Cancellation of approval under the new Act
(2) For the purposes of applying section 25 of the new Act to such an
approval:
(a) if the person was granted the certificate of Australian
citizenship under subsection 13(1) of the old Act—paragraph
25(2)(a) of the new Act is taken to apply to the person; and
(b) the reference in paragraph 25(3)(a) of the new Act to the day
on which the person received notice of the approval is taken
to be a reference to the day on which the person was notified
of the Minister’s decision under section 13 of the old Act to
grant the certificate.
It is thus quite clear that in relation to a person who was the holder of an approval for citizenship (but had not the Pledge), the power of the Minister to cancel that approval was still on foot when the transition from the 1948 Act to the 2007 Act was completed.
Under section 25 of the 2007 Act the Minister may cancel an approval as follows:
25 Minister may cancel approval
(1) The Minister may, by writing, cancel an approval given to a person under section 24 if:
(a) the person has not become an Australian citizen under section 28; and
(b) either of the following 2 situations apply.

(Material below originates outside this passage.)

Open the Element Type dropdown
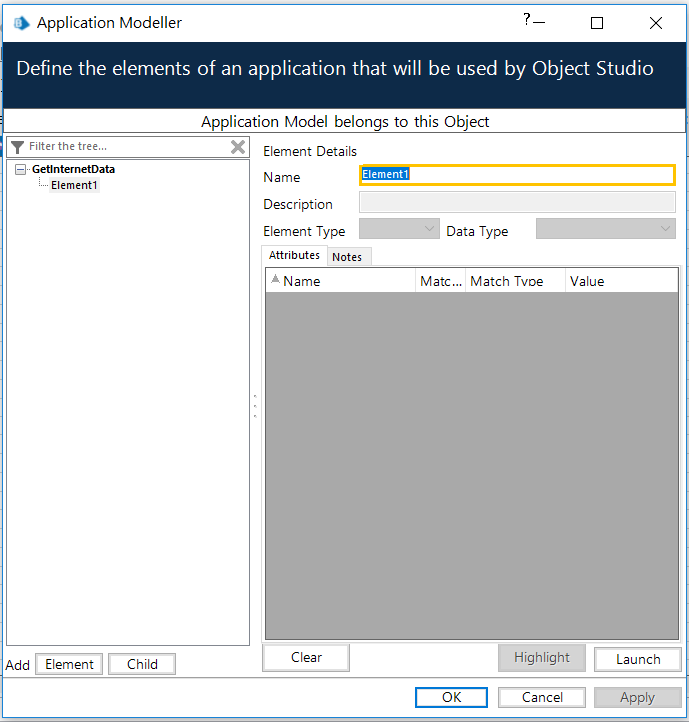 tap(399, 229)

Eligibility criteria not met
(2) The first situation applies if:
(a) the person is covered by subsection 21(2), (3) or (4); and
(b) the Minister is satisfied that, at the time the Minister proposes to cancel the approval, the person is:
(i) not a permanent resident; or
(ii) not likely to reside, or to continue to reside, in Australia or to maintain a close and continuing association with Australia; or
(iii) not of good character.
Failure to make pledge of commitment
(3) The second situation applies if:
(a) the person has failed to make a pledge of commitment within 12 months after the day on which the person received notice of the approval; and
(b) the person’s reason for the failure is not one that is prescribed by the regulations for the purposes of this subsection.

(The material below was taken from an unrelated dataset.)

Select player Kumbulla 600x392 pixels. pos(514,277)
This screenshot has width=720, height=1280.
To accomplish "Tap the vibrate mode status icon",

The relevant section, outlined above is section 21(2) .
In Mr Kassem’s case:
(a)The approval of his grant of citizenship wasprovided under the old 1948 Act;
(b)Although it had been cancelled it was nevertheless taken to have been continued as valid under the transitional provisions of the T&C Act;
(c)The effect of the T&C Act was to transfer Mr Kassem’s approval into the regime of the new 2007 Act;
(d)Under the 2007Act the Minister had the power to cancel Mr Kassem’s prior approval on a number of grounds including his failure to hold a permanent resident visa due to a determination that he was not of “good character”;
(e)The Minister proceeded to do so.
The Tribunal can find no grounds for supporting the Applicant’s proposition that there was no need for Mr Kassem to “continue” to hold a permanent residence visa once the initial application had been granted.
As explained, the approval was live and open but had not been given effect by the taking of the Pledge. It was thus open to the Minister to cancel it and the cancellation had to be based on the Minister’s determination of Mr Kassem’s status “at the time” that the Minister’s decision was made.

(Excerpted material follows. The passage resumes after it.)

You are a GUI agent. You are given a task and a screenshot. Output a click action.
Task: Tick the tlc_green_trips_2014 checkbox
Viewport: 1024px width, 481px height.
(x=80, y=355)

It is simply a matter of fact that at the time that the Minister made his decision, Mr Kassem was not the holder of a permanent residence visa, that having been automatically cancelled under the provisions of section 501 (3A) of the Migration Act.
On that basis alone the decision under review should be affirmed.
THE QUESTION OF “GOOD CHARACTER”
In the event that the Tribunal has misunderstood the law in relation to Mr Kassem’s status in terms of not holding permanent resident status, it will accept the invitation of the respondent to consider whether or not Mr Kassem’s approval should be cancelled on the basis that he is not a person of “good character” as required under the Act.
In determining what constitutes “good character”, the Tribunal is bound by the decisions of the Courts and assisted by the statement of government policy which is contained in the Australian Citizenship Policy (the Policy) of June 2016.
The Act itself contains no definition of what constitutes “good character”, nor indeed does the Policy.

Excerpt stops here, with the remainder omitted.